Essay von Katharina Mevissen
Das Plakat braucht den öffentlichen Raum. Schließlich will es gesehen werden, will mitteilen, überzeugen, verführen, einladen, verkaufen. Es spricht, zeigt, schreit – es wettert dagegen oder wirbt dafür.[1] Es reklamiert und visualisiert, es beschwert sich und fordert, fordert Aufmerksamkeit, fordert Fläche, erzeugt Sichtbarkeit. Sobald es angebracht wird, nimmt sich das Plakat öffentlichen Raum, es besetzt einen Platz im Blickfeld und tritt in Dialog und Konfrontation mit seiner Umgebung. Es eröffnet also einen – zunächst sehr überschaubaren – öffentlichen Kommunikationsraum. Wird ein Plakat aber vervielfältigt und an verschiedenen Orten angeschlagen, vergrößert sich die vernetzte Fläche, die es mit seiner Botschaft beansprucht und der Raum, den es stiftet, mit jedem weiteren Plakat.

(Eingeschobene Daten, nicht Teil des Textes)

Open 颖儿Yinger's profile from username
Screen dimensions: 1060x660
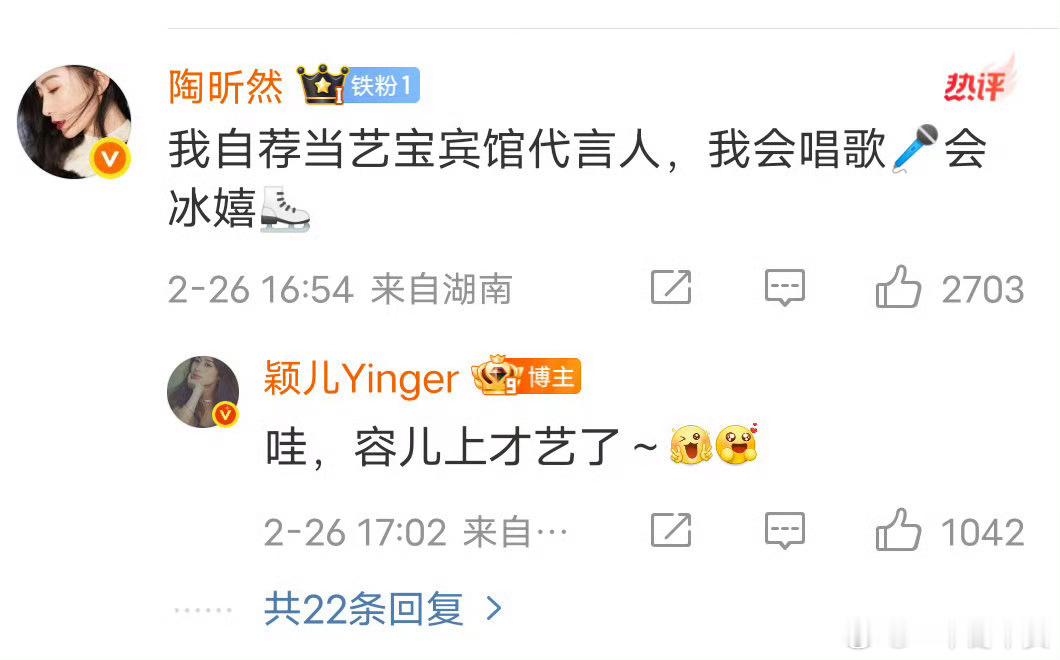click(x=361, y=377)
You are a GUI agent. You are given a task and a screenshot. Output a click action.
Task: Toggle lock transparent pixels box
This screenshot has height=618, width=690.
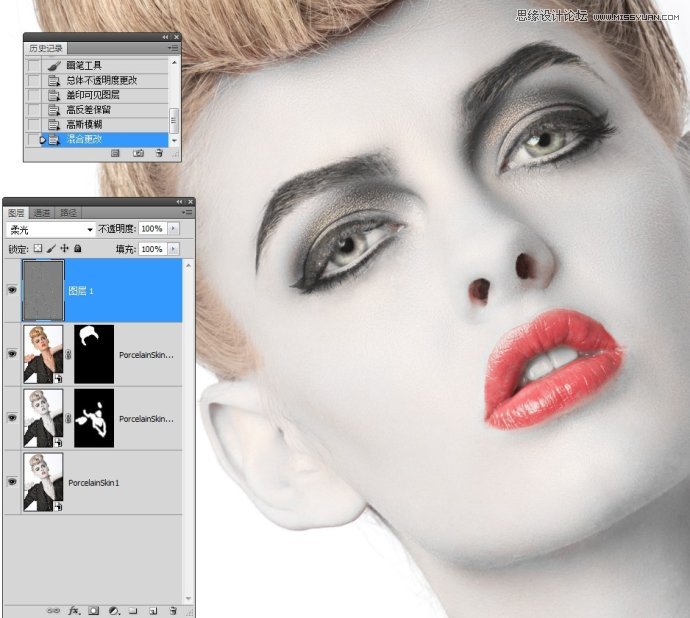click(38, 248)
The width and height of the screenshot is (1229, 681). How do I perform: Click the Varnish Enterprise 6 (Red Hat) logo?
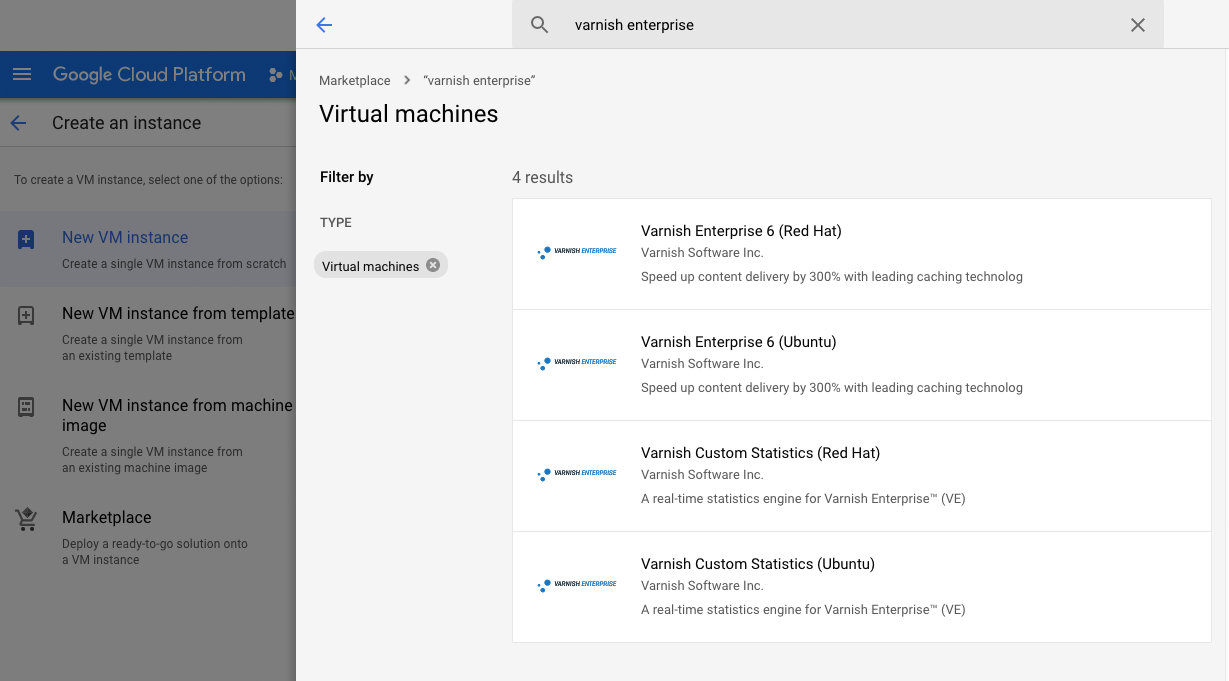(577, 252)
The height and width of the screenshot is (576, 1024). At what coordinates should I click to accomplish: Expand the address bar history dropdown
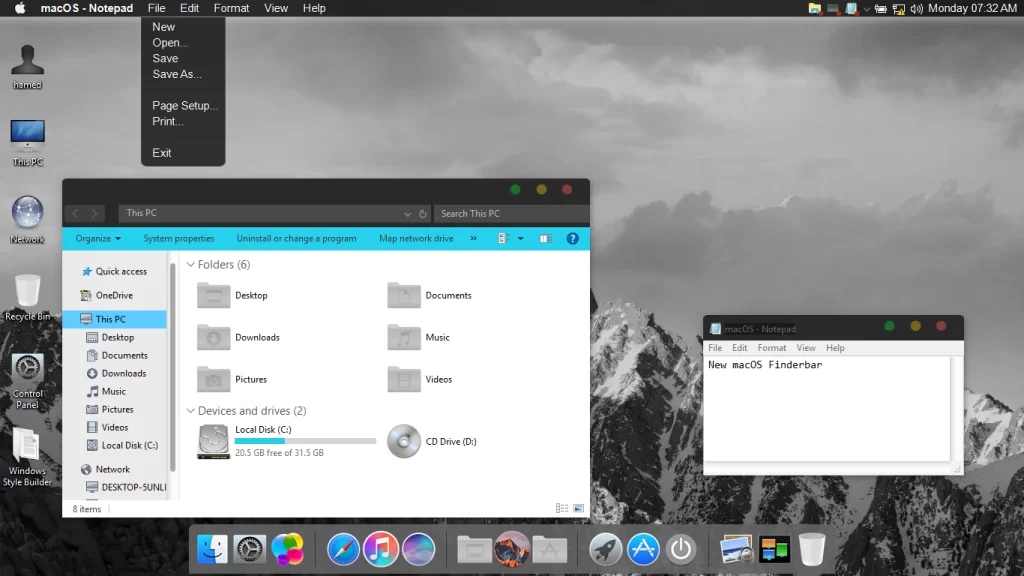(407, 214)
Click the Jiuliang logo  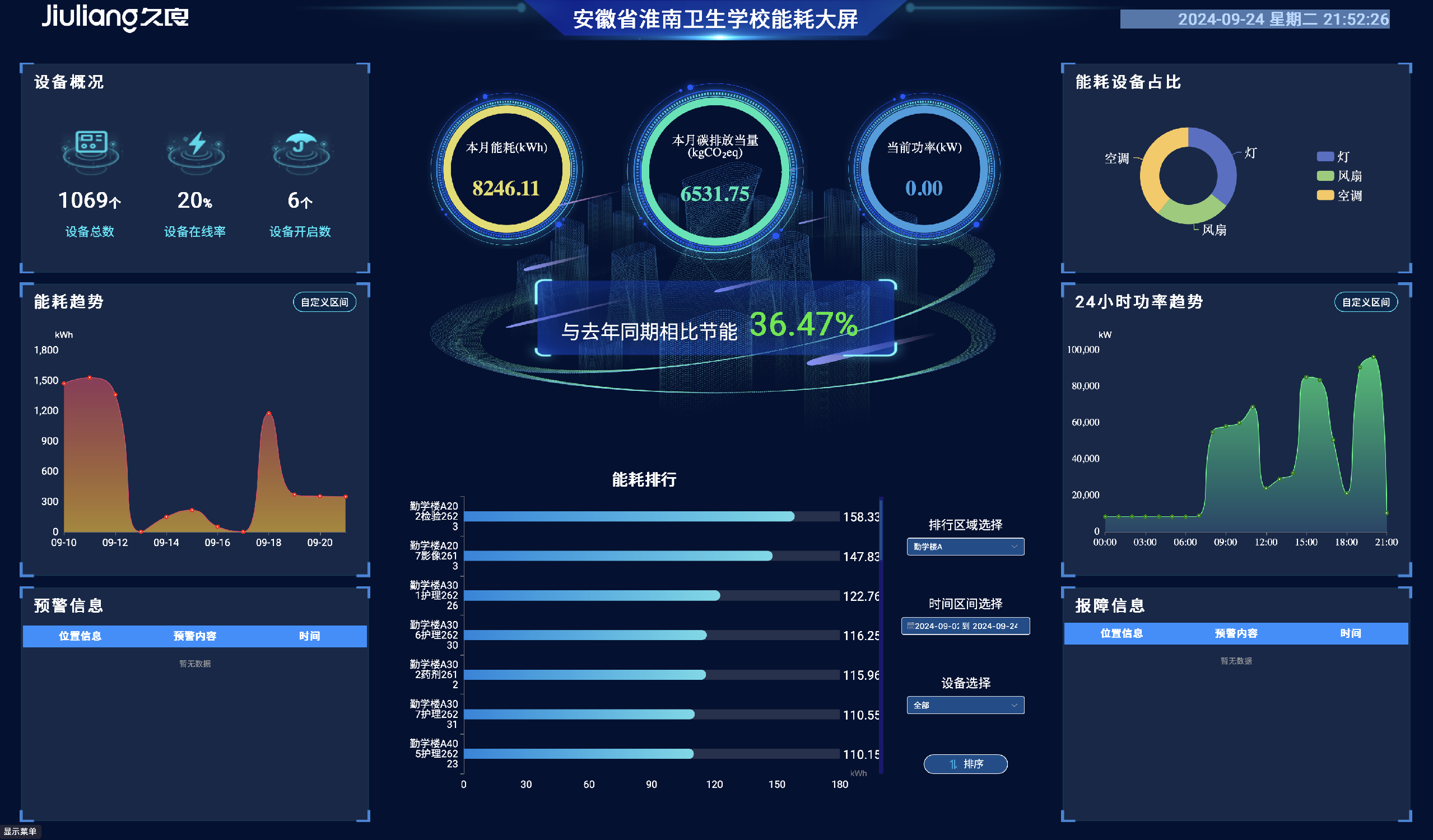114,17
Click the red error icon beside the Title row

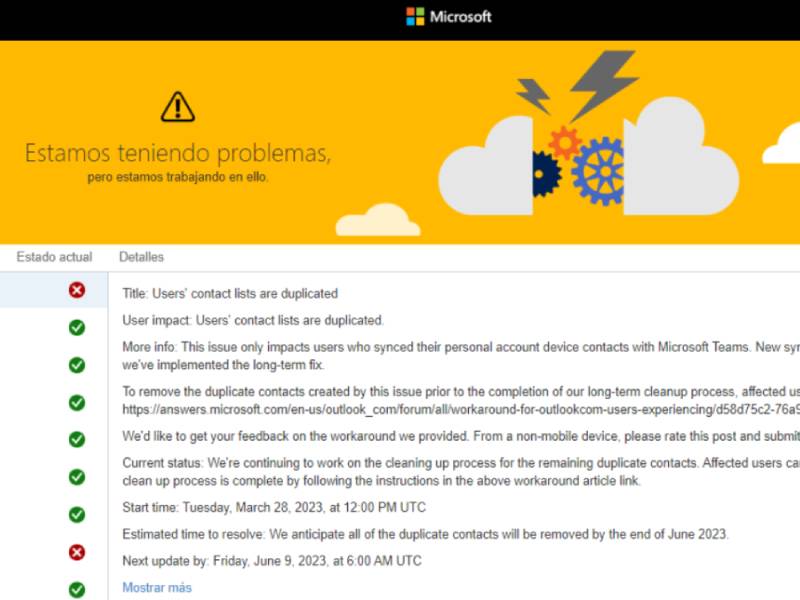[77, 291]
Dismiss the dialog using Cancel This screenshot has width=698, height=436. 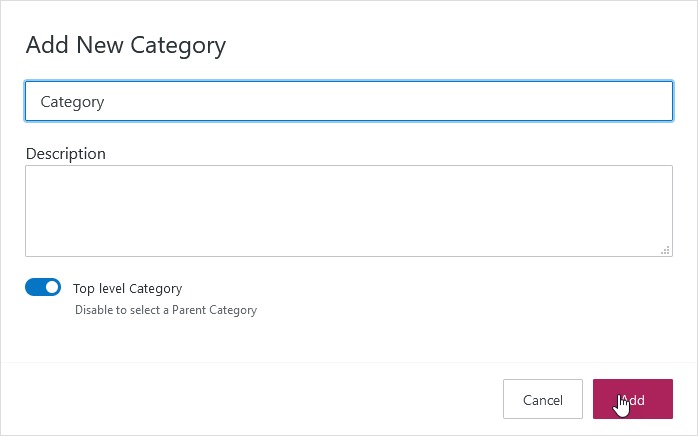pyautogui.click(x=543, y=400)
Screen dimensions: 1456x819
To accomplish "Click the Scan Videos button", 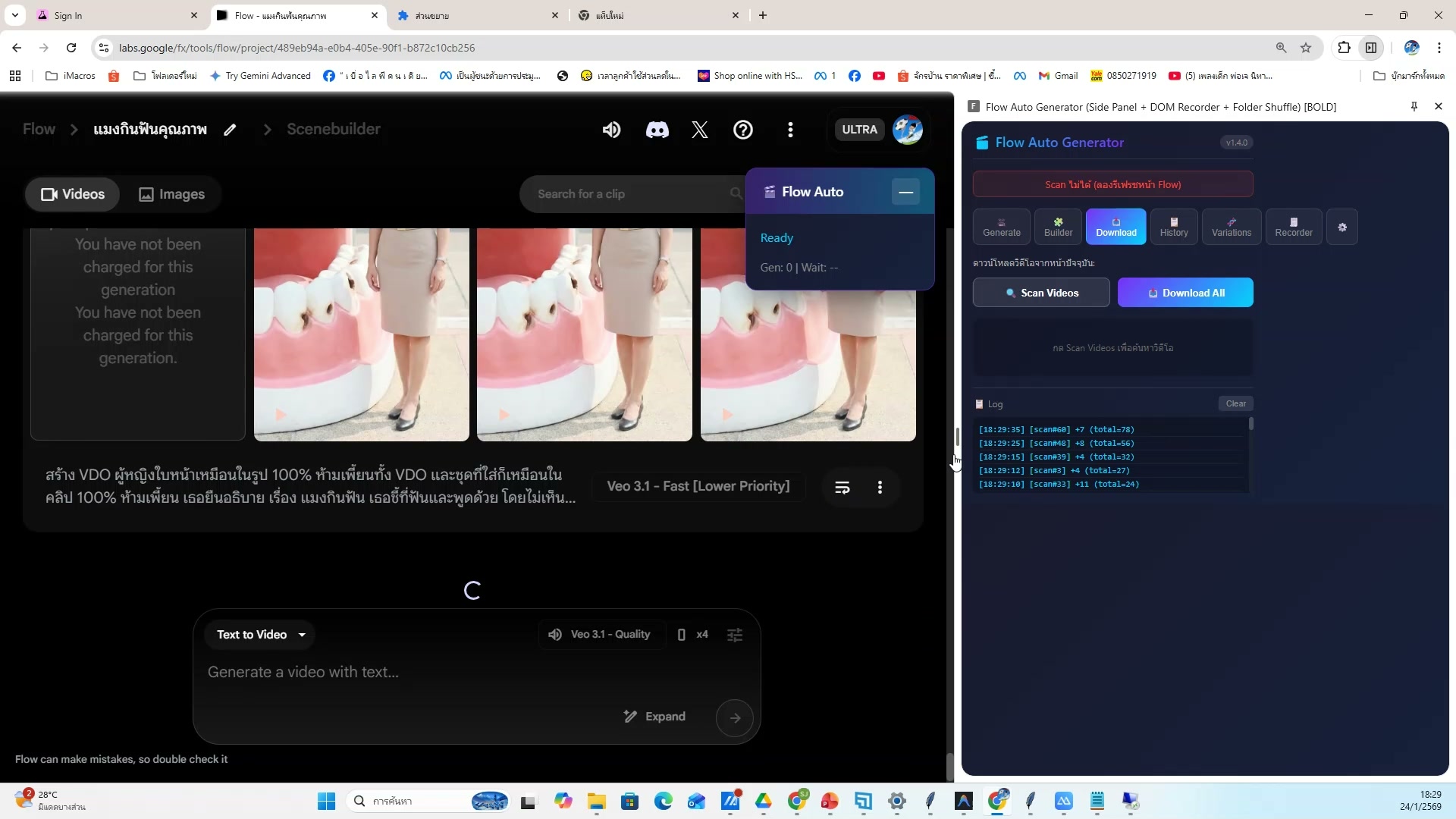I will [1040, 293].
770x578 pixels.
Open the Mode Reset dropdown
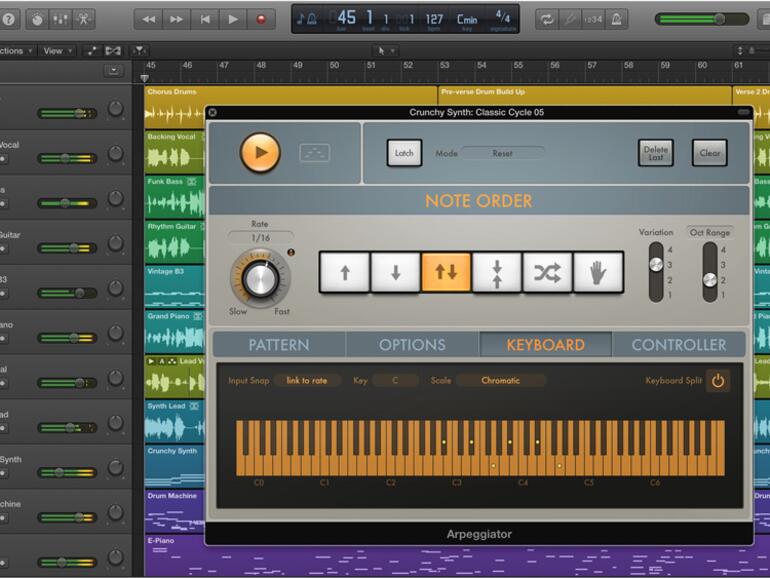[502, 154]
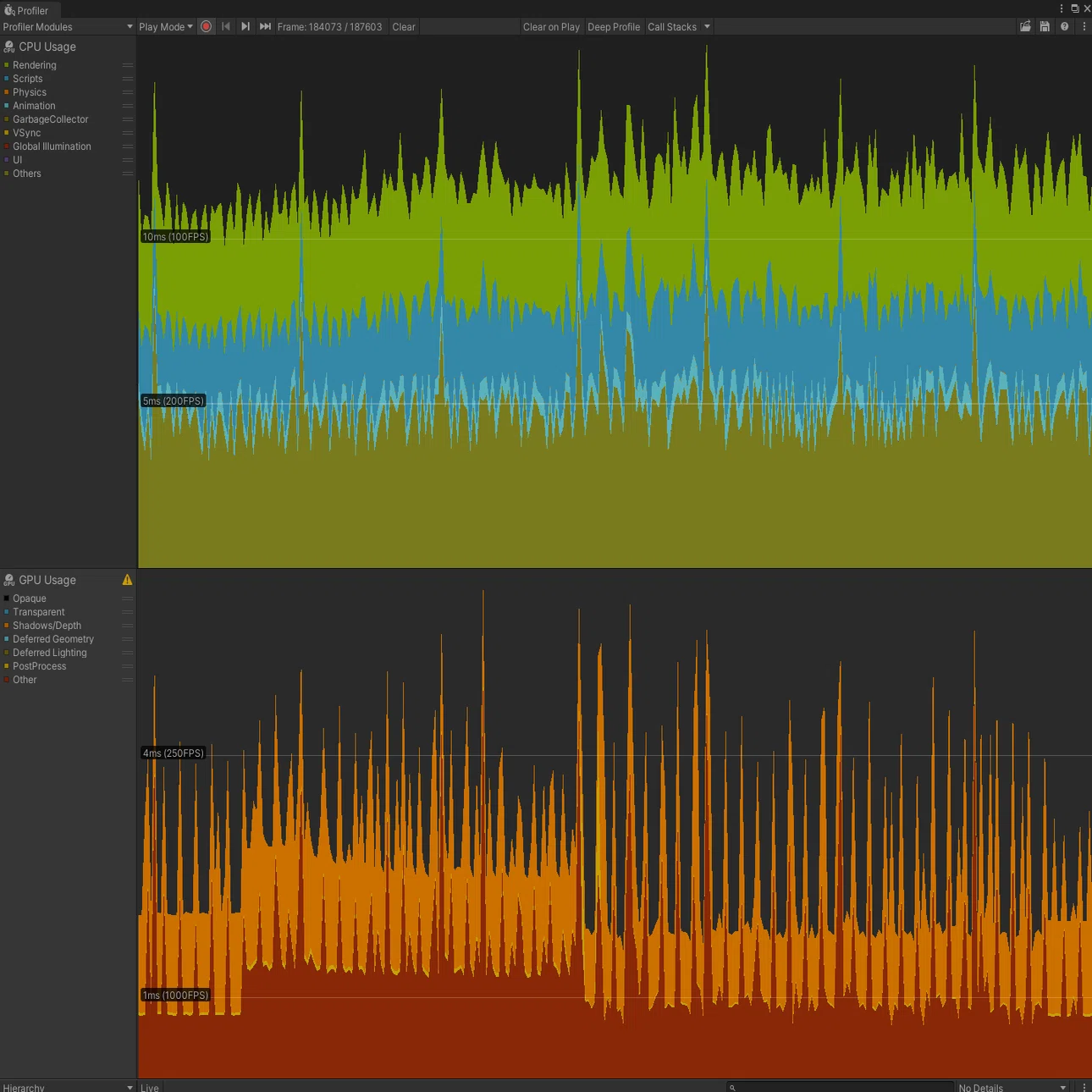Open the No Details dropdown

point(1012,1087)
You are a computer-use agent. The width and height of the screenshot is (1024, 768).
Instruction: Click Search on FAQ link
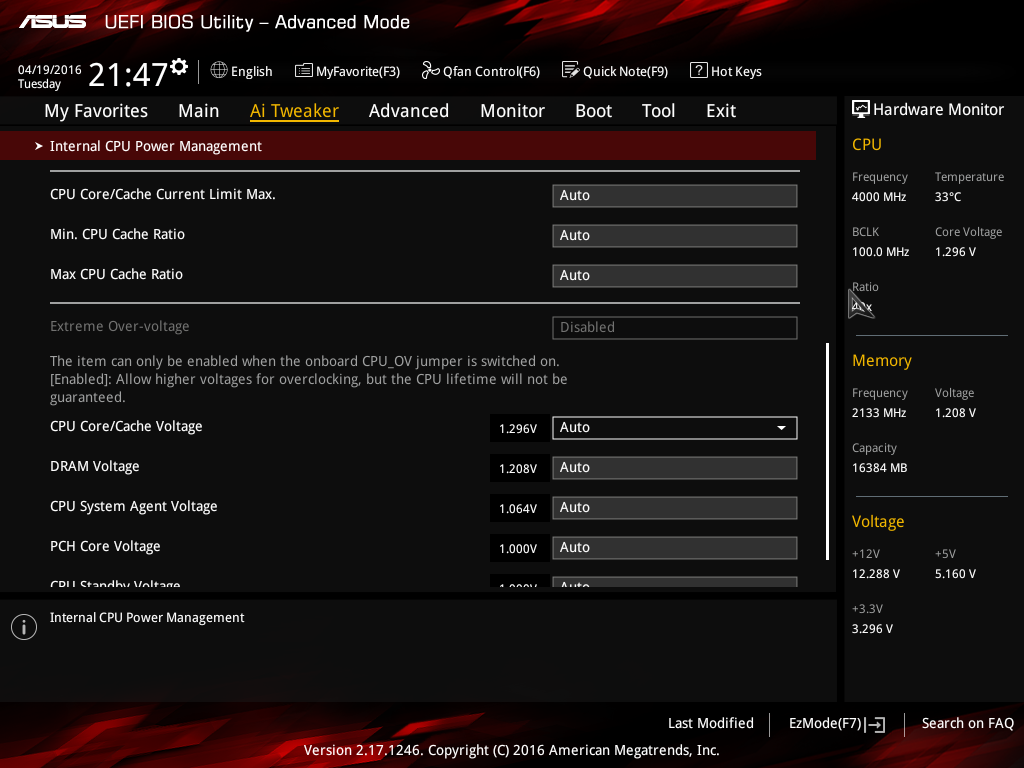coord(967,723)
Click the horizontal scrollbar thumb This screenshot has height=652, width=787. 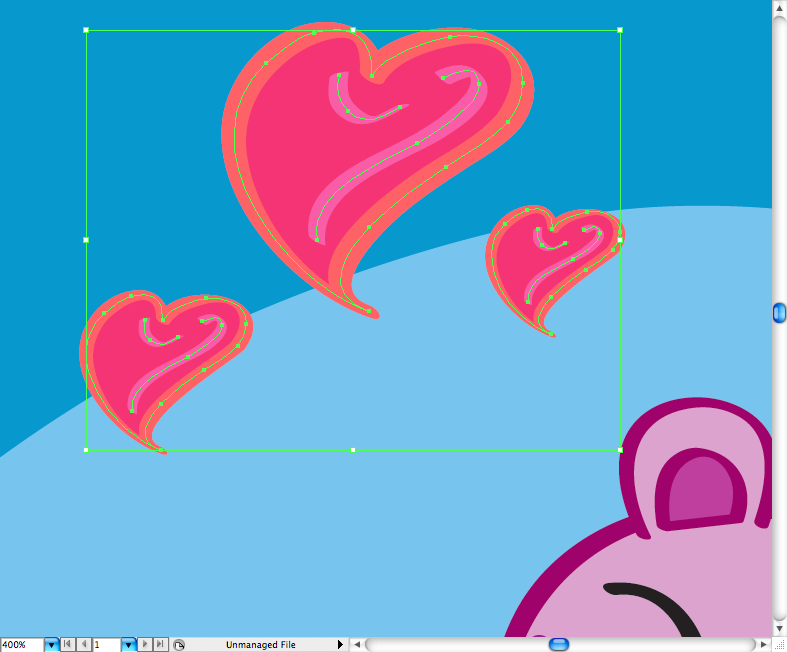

So ist das Plakat schon immer ein politisches Medium, eines, das gesellschaftliche Aushandlung auf die Straße trägt: Medium von Wahlkampf, Protest, Mobilmachung, Meinungsbildung, Propaganda und Reklame – von politischer, kultureller und kommerzieller Werbung. Das Plakat ist kein Buch: Es wird nicht auf-, sondern angeschlagen, und daher als auch Anschlag bezeichnet. Das Plakat ist ein Medium der Straße. Es kann beiläufig betrachtet werden – und kostenlos. Es muss im Vorbeigehen wirksam sein, spricht also nicht in Bänden und nicht nur in Buchstaben: es ist bildhaft und kurzangebunden, einseitig und schnelllebig, es ist schlagfertig und plakativ.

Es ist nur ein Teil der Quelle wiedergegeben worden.